DOCUMENT EXTRACT:
____________
Watchstone Group PLC - Offer Update
RNS Number : 6092K
Watchstone Group PLC
03 September 2021
 

 

Watchstone Group plc

 ("Watchstone" or the "Company" or the "Group")

Response document in respect of the Final Offer by Polygon Global Partners LLP ("Polygon") issued

The Board of Watchstone Group Plc will today post its response circular ("Final Response Document") to Watchstone shareholders in respect of the mandatory cash offer of 38.0 pence per Ordinary Share on behalf of Polygon for the whole of the issued and to be issued share capital of Watchstone ("the Final Offer"). As required by the City Code on Takeovers and Mergers, the Board has obtained independent advice in respect of the Final Offer from SPARK Advisory Partners Limited ("SPARK").

The text of the letter from the Chairman of the Company (set out in full within the Final Response Document) is reproduced below. The Final Response Document and related documents will also be published on the Company's website at www.watchstonegroup.com.

"Dear Shareholder

 

Response to the increased final offer by Polygon Global Partners LLP ("Polygon") for Watchstone Group plc ("Watchstone" or "Group")("Final Offer")

 

1.     Introduction

 

On 1 July 2021, Polygon announced an unsolicited mandatory offer for the Ordinary Shares it does not already own of 34.0 pence in cash per Ordinary Share ("Initial Offer") which the Directors recommended Shareholders to reject.

 

On 9 August 2021, Polygon announced that the Initial Offer was being extended and would remain open for acceptance until 20 August 2021 and that Polygon had received valid acceptances in respect of a total of 474,309 Ordinary Shares, representing approximately 1.03 per cent. of the issued share capital of Watchstone.

 

On 23 August 2021, Polygon announced that the Initial Offer was being further extended and would remain open for acceptance until 31 August 2021 and that Polygon had received valid acceptances in respect of a total of 560,550 Ordinary Shares, representing approximately 1.21 per cent. of the issued share capital of Watchstone.

 

On 31 August 2021, Polygon announced that the Initial Offer was being increased to a final offer of 38.0 pence per Ordinary Share ("Final Offer Price") representing an increase in offer price of 11.76% over the Initial Offer Price and that Polygon had received valid acceptances in respect of a total of 631,902 Ordinary Shares, representing approximately 1.37 per cent. of the issued share capital of Watchstone.

 

The Directors do not believe that the Final Offer reflects an adequate premium for control and significantly undervalues Watchstone and its prospects. Accordingly, the Directors recommend that Shareholders should reject the Final Offer.
____________
DATASET CONTENT:
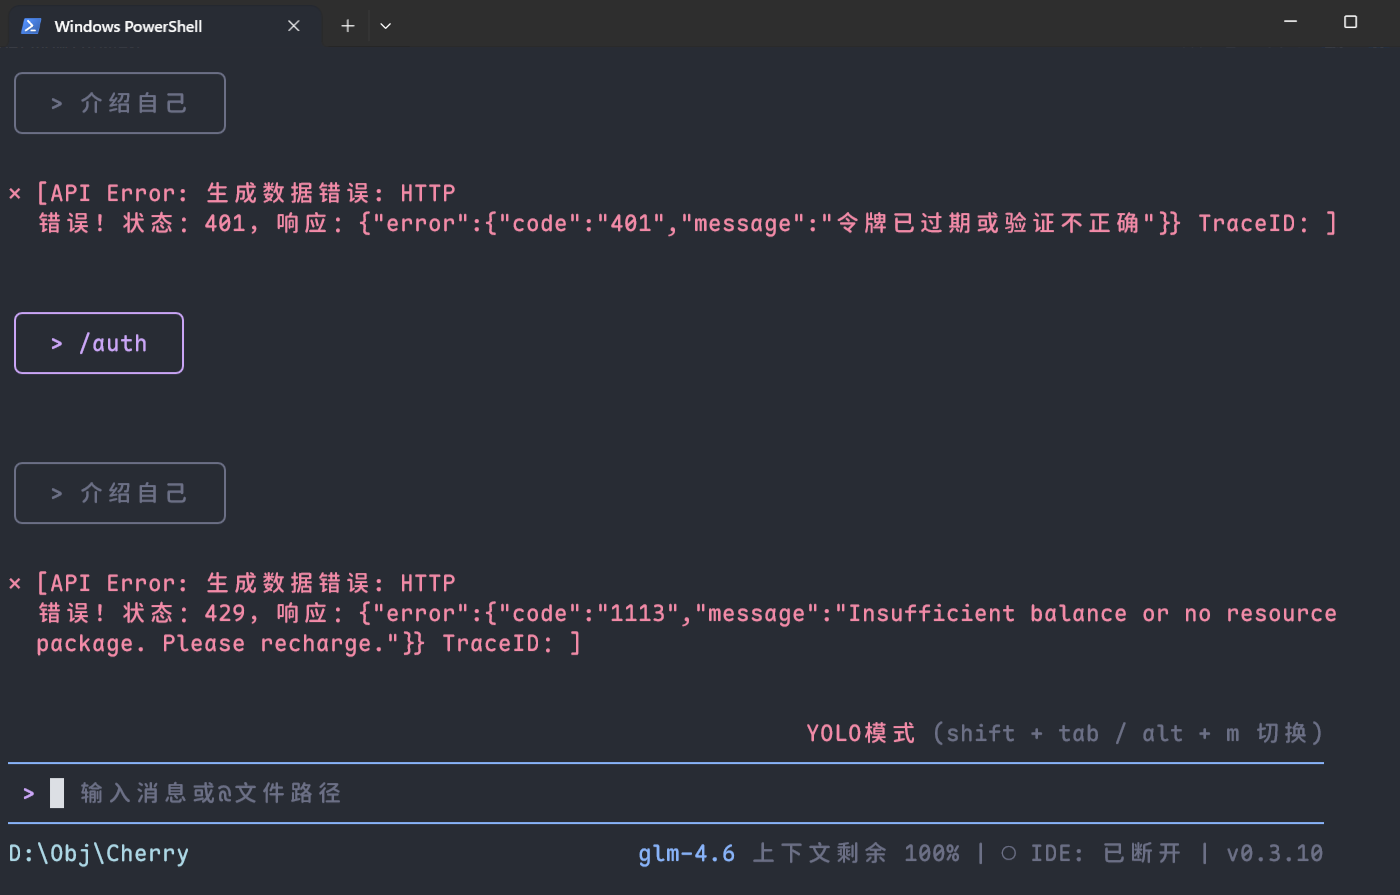Click the 介绍自己 prompt below /auth
This screenshot has width=1400, height=895.
pyautogui.click(x=120, y=493)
____________
TASK: Copy out the passage of the Watchstone offer update above that begins with the words containing "Response to the" and ends with "1.03 per cent. of the issued share capital of Watchstone.".

TASK RESULT:
Response to the increased final offer by Polygon Global Partners LLP ("Polygon") for Watchstone Group plc ("Watchstone" or "Group")("Final Offer")

 

1.     Introduction

 

On 1 July 2021, Polygon announced an unsolicited mandatory offer for the Ordinary Shares it does not already own of 34.0 pence in cash per Ordinary Share ("Initial Offer") which the Directors recommended Shareholders to reject.

 

On 9 August 2021, Polygon announced that the Initial Offer was being extended and would remain open for acceptance until 20 August 2021 and that Polygon had received valid acceptances in respect of a total of 474,309 Ordinary Shares, representing approximately 1.03 per cent. of the issued share capital of Watchstone.